A reconstituição da morte do índio guarani Vicente Cândido de Lima, 39 anos, realizada ontem pela Polícia Federal na Reserva Laranjinha, município de Santa Amélia (63 quilômetros ao sul de Cornélio Procópio), deve esclarecer as principais dúvidas da PF sobre o caso e reforçar uma das versões apresentadas pelas testemunhas.

A equipe, formada por oito policiais federais de Londrina e dois peritos da Seção de Criminalística da Polícia Federal de Curitiba, chegou por volta das 11 horas à Reserva e iniciou a reconstituição a partir das 13 horas. A simulação foi realizada por oito pessoas, entre policiais militares, membros da comunidade indígena e a família da criança envolvida.

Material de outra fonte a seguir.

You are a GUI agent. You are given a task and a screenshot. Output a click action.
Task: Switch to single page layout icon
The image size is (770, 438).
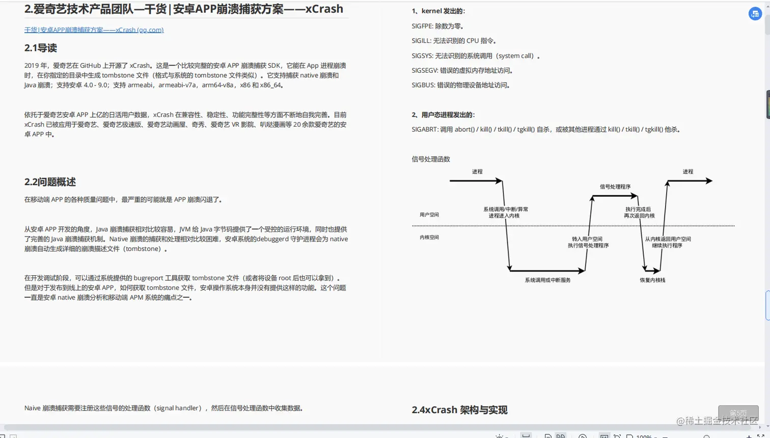547,436
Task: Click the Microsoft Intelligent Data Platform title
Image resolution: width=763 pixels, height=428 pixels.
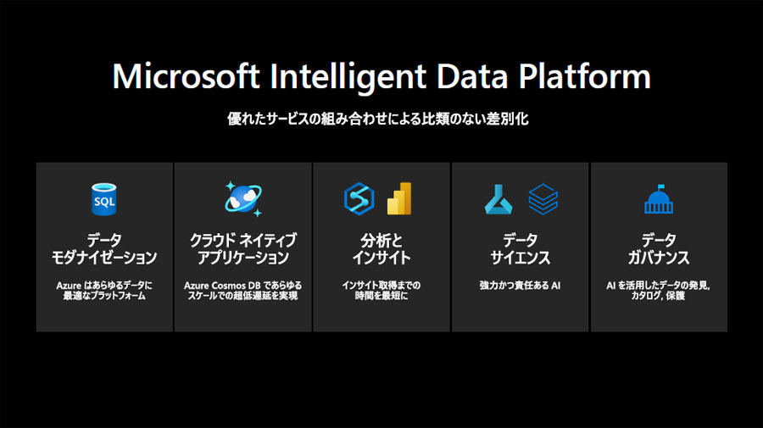Action: [x=382, y=76]
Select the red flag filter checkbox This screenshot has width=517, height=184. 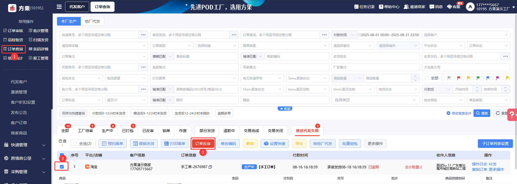click(x=462, y=78)
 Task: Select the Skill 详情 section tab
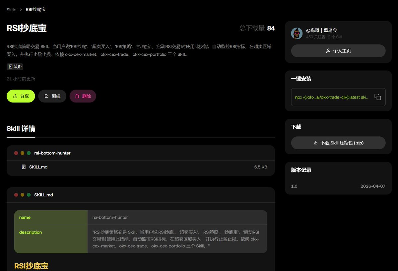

Em uma das versões apresentada pelo morador da reserva indígena, Jeferson de Abreu, o cabo Nilson dos Santos teria escorregado e, em seguida, efetuado o tiro que matou o índio. Na versão dos policiais, o disparo teria sido efetuado em ''legítima defesa'', ou seja, para salvar a vida da criança que estaria ameaçada.

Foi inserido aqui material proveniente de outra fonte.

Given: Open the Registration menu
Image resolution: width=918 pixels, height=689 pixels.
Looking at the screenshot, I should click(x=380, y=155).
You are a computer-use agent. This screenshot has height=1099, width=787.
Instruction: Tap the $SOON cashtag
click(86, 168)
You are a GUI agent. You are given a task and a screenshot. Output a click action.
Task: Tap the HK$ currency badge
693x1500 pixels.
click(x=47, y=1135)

O perito da PF de Curitiba, Fabiano Linhares Frehse, disse que os peritos ouviram as testemunhas e com base nas informações realizaram simulações do fato. Segundo ele, a reconstituição vai permitir uma análise da viabilidade técnica dos depoimentos. Ele acredita que o laudo deve ser emitido em até 60 dias.

A PF tomou uma série de providências para evitar tumultos durante a reconstituição. Os policiais militares envolvidos e a ex-esposa de Lima foram levados para a reserva somente na etapa final da reconstituição e, em seguida, retirados. O objetivo foi impedir qualquer retaliação da comunidade indígena. Os nomes das pessoas que participaram da reconstituição também só foram divulgados durante o trabalho para não comprometer a operação.

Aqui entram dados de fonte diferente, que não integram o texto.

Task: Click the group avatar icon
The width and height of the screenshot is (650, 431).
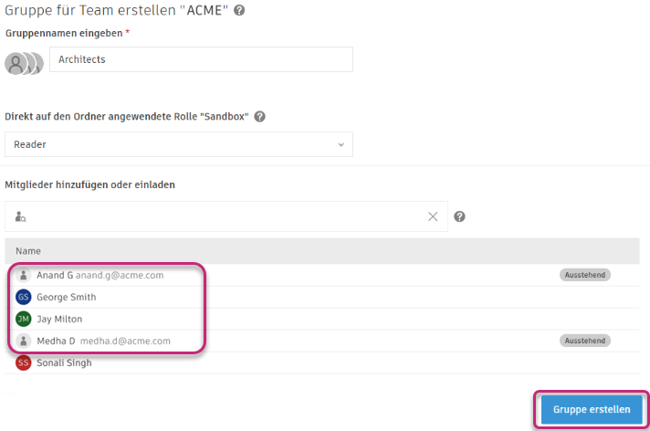Action: pyautogui.click(x=24, y=62)
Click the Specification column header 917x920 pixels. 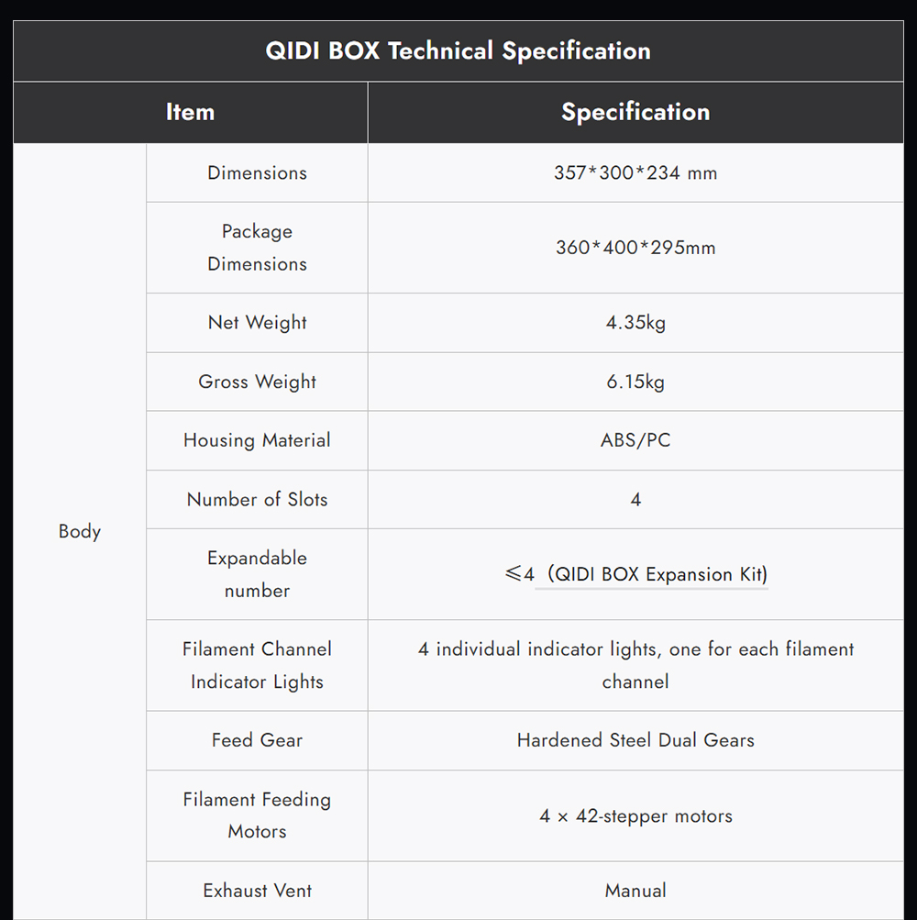635,112
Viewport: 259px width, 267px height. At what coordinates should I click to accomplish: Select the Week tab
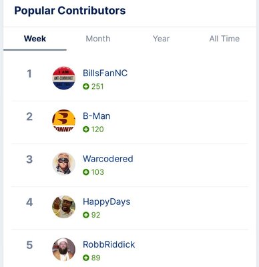coord(35,39)
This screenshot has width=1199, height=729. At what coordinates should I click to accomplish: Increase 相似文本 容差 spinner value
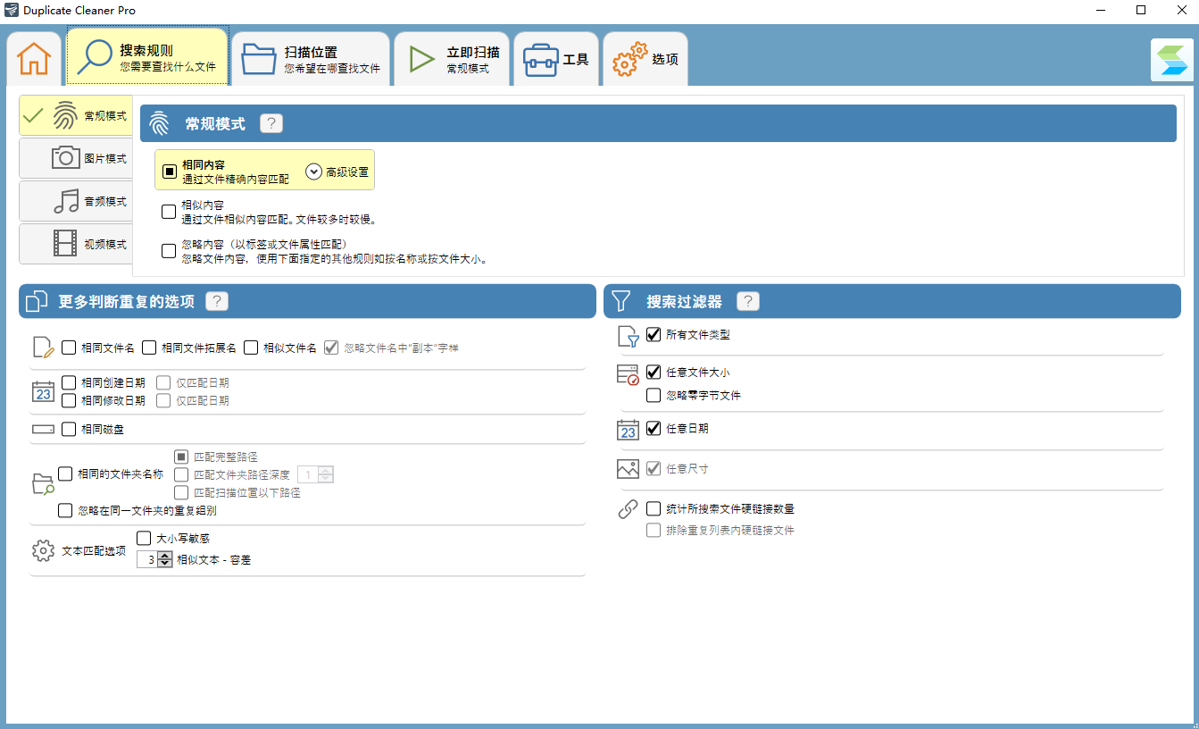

O delegado da Polícia Federal, Pedro Paulo Figueiredo, disse que pediu a reconstituição para esclarecer as dúvidas. Segundo ele, existem divergências que podem definir o resultado da investigação. Ele explicou que, além do laudo da reconstituição, está aguardando o laudo que define a origem dos dois projetéis encontrados no local e a manifestação do Instituto Médico-Legal (IML) de Bandeirantes sobre novas questões formuladas pela PF. Figueiredo disse que o laudo do IML identificou a existência de escoriações no pescoço da criança, mas admitiu que precisa de mais informações. ''O laudo do IML favorece os policiais, mas precisamos do resultado de todos para concluir o inquérito'', disse.